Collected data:
<<<<
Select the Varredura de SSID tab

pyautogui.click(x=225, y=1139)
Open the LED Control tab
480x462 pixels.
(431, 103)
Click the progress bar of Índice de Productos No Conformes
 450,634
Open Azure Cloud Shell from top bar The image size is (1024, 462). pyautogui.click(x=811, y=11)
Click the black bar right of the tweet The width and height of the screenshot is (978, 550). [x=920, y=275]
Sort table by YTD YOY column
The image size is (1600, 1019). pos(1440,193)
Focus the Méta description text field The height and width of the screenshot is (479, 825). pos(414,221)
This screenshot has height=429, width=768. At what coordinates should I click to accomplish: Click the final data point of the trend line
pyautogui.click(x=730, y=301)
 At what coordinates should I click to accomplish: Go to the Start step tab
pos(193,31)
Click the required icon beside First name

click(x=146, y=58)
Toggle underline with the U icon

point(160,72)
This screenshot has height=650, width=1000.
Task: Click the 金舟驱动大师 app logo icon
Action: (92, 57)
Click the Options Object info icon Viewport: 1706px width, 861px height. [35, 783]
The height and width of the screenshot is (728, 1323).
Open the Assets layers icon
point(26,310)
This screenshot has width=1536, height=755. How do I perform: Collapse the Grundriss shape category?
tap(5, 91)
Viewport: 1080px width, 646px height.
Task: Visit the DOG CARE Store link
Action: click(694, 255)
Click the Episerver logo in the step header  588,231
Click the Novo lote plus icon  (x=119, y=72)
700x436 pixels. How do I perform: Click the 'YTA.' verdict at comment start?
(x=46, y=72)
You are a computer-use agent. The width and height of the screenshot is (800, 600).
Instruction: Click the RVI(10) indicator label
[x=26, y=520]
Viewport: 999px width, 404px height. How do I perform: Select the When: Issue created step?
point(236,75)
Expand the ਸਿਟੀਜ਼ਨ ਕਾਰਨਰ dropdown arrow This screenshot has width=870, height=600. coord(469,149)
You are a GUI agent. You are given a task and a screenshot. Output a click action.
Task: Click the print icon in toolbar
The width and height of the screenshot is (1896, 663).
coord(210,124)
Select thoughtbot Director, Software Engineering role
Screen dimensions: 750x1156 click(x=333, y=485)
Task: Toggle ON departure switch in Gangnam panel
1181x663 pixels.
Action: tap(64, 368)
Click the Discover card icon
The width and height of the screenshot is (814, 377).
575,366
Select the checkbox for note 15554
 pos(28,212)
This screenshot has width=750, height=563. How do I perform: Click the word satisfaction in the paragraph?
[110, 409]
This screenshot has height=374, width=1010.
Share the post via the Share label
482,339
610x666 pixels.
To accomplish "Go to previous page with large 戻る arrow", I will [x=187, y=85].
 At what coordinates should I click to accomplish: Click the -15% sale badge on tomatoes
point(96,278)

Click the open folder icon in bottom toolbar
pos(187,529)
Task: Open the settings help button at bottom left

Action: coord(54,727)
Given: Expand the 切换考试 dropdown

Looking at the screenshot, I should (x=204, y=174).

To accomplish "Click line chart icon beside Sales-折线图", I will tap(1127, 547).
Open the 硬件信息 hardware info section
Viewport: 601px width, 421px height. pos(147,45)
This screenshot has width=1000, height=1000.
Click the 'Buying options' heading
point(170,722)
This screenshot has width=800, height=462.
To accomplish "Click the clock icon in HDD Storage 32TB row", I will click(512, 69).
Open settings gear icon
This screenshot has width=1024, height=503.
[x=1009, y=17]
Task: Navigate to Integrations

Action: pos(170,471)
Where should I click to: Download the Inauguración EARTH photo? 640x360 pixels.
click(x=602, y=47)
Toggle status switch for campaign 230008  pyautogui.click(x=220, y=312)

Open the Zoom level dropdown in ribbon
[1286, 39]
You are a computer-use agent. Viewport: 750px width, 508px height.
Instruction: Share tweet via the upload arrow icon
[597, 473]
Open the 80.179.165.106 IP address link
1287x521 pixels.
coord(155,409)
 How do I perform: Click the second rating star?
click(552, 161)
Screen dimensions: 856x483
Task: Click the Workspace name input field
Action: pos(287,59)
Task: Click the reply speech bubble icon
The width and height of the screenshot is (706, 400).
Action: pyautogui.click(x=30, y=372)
>>>>
Every record above needs to be returned in full, exactly.

ANSWER AREA:
Select the Varredura de SSID tab

pyautogui.click(x=225, y=1139)
Open the LED Control tab
480x462 pixels.
(431, 103)
Click the progress bar of Índice de Productos No Conformes
 450,634
Open Azure Cloud Shell from top bar The image size is (1024, 462). pyautogui.click(x=811, y=11)
Click the black bar right of the tweet The width and height of the screenshot is (978, 550). [x=920, y=275]
Sort table by YTD YOY column
The image size is (1600, 1019). pos(1440,193)
Focus the Méta description text field The height and width of the screenshot is (479, 825). pos(414,221)
This screenshot has height=429, width=768. At what coordinates should I click to accomplish: Click the final data point of the trend line
pyautogui.click(x=730, y=301)
 At what coordinates should I click to accomplish: Go to the Start step tab
pos(193,31)
Click the required icon beside First name

click(x=146, y=58)
Toggle underline with the U icon

point(160,72)
This screenshot has height=650, width=1000.
Task: Click the 金舟驱动大师 app logo icon
Action: (92, 57)
Click the Options Object info icon Viewport: 1706px width, 861px height. [35, 783]
The height and width of the screenshot is (728, 1323).
Open the Assets layers icon
point(26,310)
This screenshot has width=1536, height=755. How do I perform: Collapse the Grundriss shape category?
tap(5, 91)
Viewport: 1080px width, 646px height.
Task: Visit the DOG CARE Store link
Action: click(694, 255)
Click the Episerver logo in the step header  588,231
Click the Novo lote plus icon  (x=119, y=72)
700x436 pixels. How do I perform: Click the 'YTA.' verdict at comment start?
(x=46, y=72)
You are a computer-use agent. The width and height of the screenshot is (800, 600).
Instruction: Click the RVI(10) indicator label
[x=26, y=520]
Viewport: 999px width, 404px height. How do I perform: Select the When: Issue created step?
point(236,75)
Expand the ਸਿਟੀਜ਼ਨ ਕਾਰਨਰ dropdown arrow This screenshot has width=870, height=600. coord(469,149)
You are a GUI agent. You are given a task and a screenshot. Output a click action.
Task: Click the print icon in toolbar
The width and height of the screenshot is (1896, 663).
coord(210,124)
Select thoughtbot Director, Software Engineering role
Screen dimensions: 750x1156 click(x=333, y=485)
Task: Toggle ON departure switch in Gangnam panel
1181x663 pixels.
Action: tap(64, 368)
Click the Discover card icon
The width and height of the screenshot is (814, 377).
575,366
Select the checkbox for note 15554
 pos(28,212)
This screenshot has width=750, height=563. How do I perform: Click the word satisfaction in the paragraph?
[110, 409]
This screenshot has height=374, width=1010.
Share the post via the Share label
482,339
610x666 pixels.
To accomplish "Go to previous page with large 戻る arrow", I will [x=187, y=85].
 At what coordinates should I click to accomplish: Click the -15% sale badge on tomatoes
point(96,278)

Click the open folder icon in bottom toolbar
pos(187,529)
Task: Open the settings help button at bottom left

Action: coord(54,727)
Given: Expand the 切换考试 dropdown

Looking at the screenshot, I should (x=204, y=174).

To accomplish "Click line chart icon beside Sales-折线图", I will tap(1127, 547).
Open the 硬件信息 hardware info section
Viewport: 601px width, 421px height. pos(147,45)
This screenshot has width=1000, height=1000.
Click the 'Buying options' heading
point(170,722)
This screenshot has width=800, height=462.
To accomplish "Click the clock icon in HDD Storage 32TB row", I will click(512, 69).
Open settings gear icon
This screenshot has width=1024, height=503.
[x=1009, y=17]
Task: Navigate to Integrations

Action: pos(170,471)
Where should I click to: Download the Inauguración EARTH photo? 640x360 pixels.
click(x=602, y=47)
Toggle status switch for campaign 230008  pyautogui.click(x=220, y=312)

Open the Zoom level dropdown in ribbon
[1286, 39]
You are a computer-use agent. Viewport: 750px width, 508px height.
Instruction: Share tweet via the upload arrow icon
[597, 473]
Open the 80.179.165.106 IP address link
1287x521 pixels.
coord(155,409)
 How do I perform: Click the second rating star?
click(552, 161)
Screen dimensions: 856x483
Task: Click the Workspace name input field
Action: pos(287,59)
Task: Click the reply speech bubble icon
The width and height of the screenshot is (706, 400).
Action: pyautogui.click(x=30, y=372)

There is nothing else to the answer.